Yes. I actually have separate ChangeLog files in my svn tree (and Eric
mention that to me as well). I was simply lazy and reused the
ChangeLog entry I sent out in my original patch. :-) I will send out
separate ChangeLog entries in my revised patch.

>
>> +@item -Wself-assign
>> +@opindex Wself-assign
>> +@opindex Wno-self-assign
>> +Warn about self-assignment and self-initialization. This warning is intended
>> +for detecting accidental self-assignment due to typos, and therefore does
>> +not warn on a statement that is semantically a self-assignment after
>> +constant folding. Here is an example of what will trigger a self-assign
>> +warning and what will not:
>> +
>> +@smallexample
>> +@group
>> +void func()
>> +@{
>> + ? int i = 2;
>> + ? int x = x; ? /* warn */
>> + ? float f = 5.0;
>> + ? double a[3];
>> +
>> + ? i = i + 0; ? /* not warn */
>
> Note that an *initialization*, as opposed to an *assignment*, using i + 0
> as the initializer for i (or i + 1, for that matter), is an example of
> erroneous code (using an uninitialized value) people may well want a
> warning for and can get one for right now with -Winit-self. ?Can they
> still get such a warning with the new option?

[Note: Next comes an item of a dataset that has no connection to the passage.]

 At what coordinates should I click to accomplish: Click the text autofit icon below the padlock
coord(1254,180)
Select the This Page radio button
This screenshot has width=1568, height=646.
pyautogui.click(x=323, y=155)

The new flag doesn't warn on "int i = i + 0", but -Wuninitialized does
(which is a more appropriate option to control the warning on this
case, I think).

$ cat self-init.c
void func()
{
  int a = a + 0;
  int b = b + 1;
  int c;
  c = c + 0;
}

$ gcc -c self-init.c -Wuninitialized
self-init.c: In function ‘func’:
self-init.c:3:7: warning: ‘a’ is used uninitialized in this function
[-Wuninitialized]
self-init.c:4:7: warning: ‘b’ is used uninitialized in this function
[-Wuninitialized]
self-init.c:6:5: warning: ‘c’ is used uninitialized in this function
[-Wuninitialized]

So I think we are covered here.

>
> (The logic above seems fine for which *assignments* get warnings for being
> self-assignments. ?Though if i is uninitialized, an assignment i = i + 0
> should still get a warning for the uninitialized use of i, and I hope it
> does; that warning doesn't depend on -Winit-self at present.)

Yes, it does. See the example above.